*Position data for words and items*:
▶

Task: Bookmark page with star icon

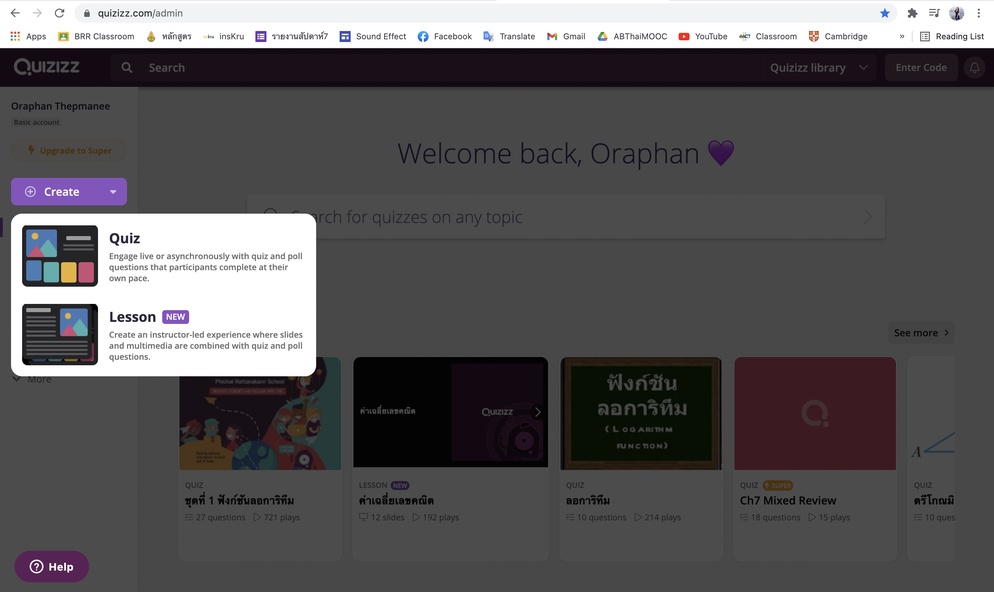Action: coord(885,13)
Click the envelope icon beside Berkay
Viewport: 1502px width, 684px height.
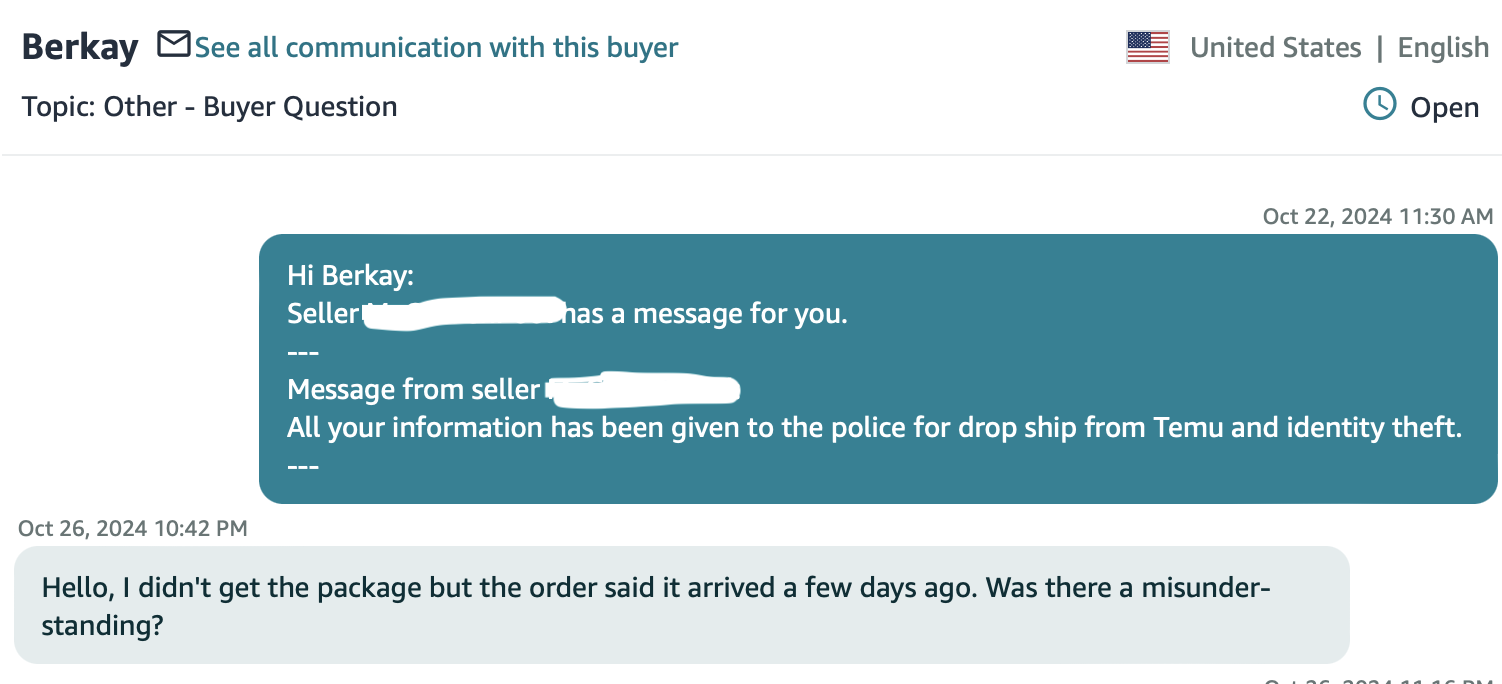click(x=174, y=44)
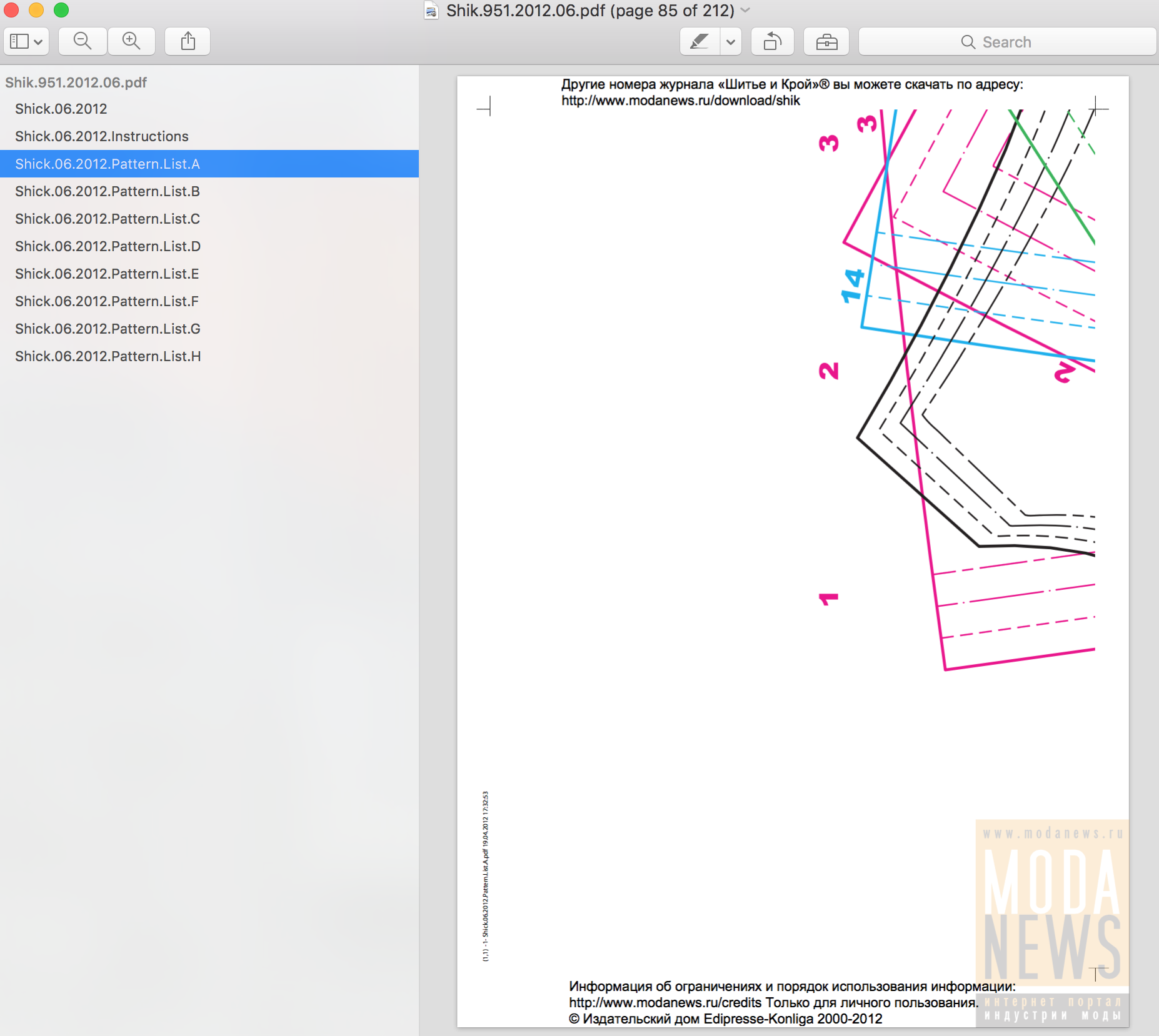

◀

*Exercise brief*: Reproduce every line of the material above without alteration, omitting the pictures.

*Output of the task*:
Task: Bookmark page with star icon

Action: coord(885,13)
Click the envelope icon beside Berkay
Viewport: 1502px width, 684px height.
click(x=174, y=44)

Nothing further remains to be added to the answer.